• [EXERCISE MATERIAL]:
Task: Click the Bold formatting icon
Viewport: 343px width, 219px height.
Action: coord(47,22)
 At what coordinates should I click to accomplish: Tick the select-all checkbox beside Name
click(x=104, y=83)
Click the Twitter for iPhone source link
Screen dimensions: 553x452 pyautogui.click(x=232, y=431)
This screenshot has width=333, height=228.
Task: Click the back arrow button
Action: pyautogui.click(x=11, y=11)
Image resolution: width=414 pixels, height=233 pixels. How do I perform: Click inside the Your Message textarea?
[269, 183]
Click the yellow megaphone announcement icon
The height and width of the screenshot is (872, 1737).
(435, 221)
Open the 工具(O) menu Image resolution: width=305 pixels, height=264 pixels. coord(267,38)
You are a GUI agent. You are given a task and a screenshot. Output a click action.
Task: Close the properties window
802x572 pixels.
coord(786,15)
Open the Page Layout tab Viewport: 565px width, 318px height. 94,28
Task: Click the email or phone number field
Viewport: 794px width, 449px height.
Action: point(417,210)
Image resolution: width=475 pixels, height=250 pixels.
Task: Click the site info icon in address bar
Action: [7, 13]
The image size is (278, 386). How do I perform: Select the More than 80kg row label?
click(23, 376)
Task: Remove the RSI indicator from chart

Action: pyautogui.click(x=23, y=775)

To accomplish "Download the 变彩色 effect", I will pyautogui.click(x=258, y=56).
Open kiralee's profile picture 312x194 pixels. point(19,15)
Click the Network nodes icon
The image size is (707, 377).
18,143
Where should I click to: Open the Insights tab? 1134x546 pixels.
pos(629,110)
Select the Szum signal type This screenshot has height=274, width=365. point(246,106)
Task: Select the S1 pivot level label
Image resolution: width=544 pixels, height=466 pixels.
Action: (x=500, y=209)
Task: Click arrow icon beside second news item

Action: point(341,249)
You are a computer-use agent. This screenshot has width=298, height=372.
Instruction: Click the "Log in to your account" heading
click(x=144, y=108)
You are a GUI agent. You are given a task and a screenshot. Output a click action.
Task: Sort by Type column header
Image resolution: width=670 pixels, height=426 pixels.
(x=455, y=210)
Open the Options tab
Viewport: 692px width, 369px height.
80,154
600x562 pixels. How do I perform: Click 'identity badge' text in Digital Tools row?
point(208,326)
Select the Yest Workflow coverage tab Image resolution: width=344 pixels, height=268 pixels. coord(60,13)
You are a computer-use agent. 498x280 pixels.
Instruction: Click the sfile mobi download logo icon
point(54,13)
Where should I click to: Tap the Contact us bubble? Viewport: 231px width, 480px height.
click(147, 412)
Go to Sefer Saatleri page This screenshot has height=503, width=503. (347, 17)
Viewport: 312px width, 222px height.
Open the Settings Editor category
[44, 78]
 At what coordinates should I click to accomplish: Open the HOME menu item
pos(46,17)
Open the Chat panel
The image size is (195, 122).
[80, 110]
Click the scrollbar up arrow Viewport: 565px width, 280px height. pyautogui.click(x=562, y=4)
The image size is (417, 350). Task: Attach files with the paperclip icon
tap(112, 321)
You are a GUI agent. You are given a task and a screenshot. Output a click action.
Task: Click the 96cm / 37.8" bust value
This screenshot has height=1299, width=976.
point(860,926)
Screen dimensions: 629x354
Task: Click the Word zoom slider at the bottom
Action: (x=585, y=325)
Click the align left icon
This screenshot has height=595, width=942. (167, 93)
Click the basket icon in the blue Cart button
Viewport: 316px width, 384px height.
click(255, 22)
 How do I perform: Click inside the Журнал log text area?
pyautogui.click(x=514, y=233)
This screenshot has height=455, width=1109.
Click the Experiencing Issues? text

• [TRY IT]:
Copy word for word the stretch of entries above from the line that has "You are a computer-use agent. This" through the line that has "Task: Sort by Type column header", both ends included, and nothing outside it.

• [THE ANSWER]:
You are a computer-use agent. This screenshot has width=298, height=372.
Instruction: Click the "Log in to your account" heading
click(x=144, y=108)
You are a GUI agent. You are given a task and a screenshot. Output a click action.
Task: Sort by Type column header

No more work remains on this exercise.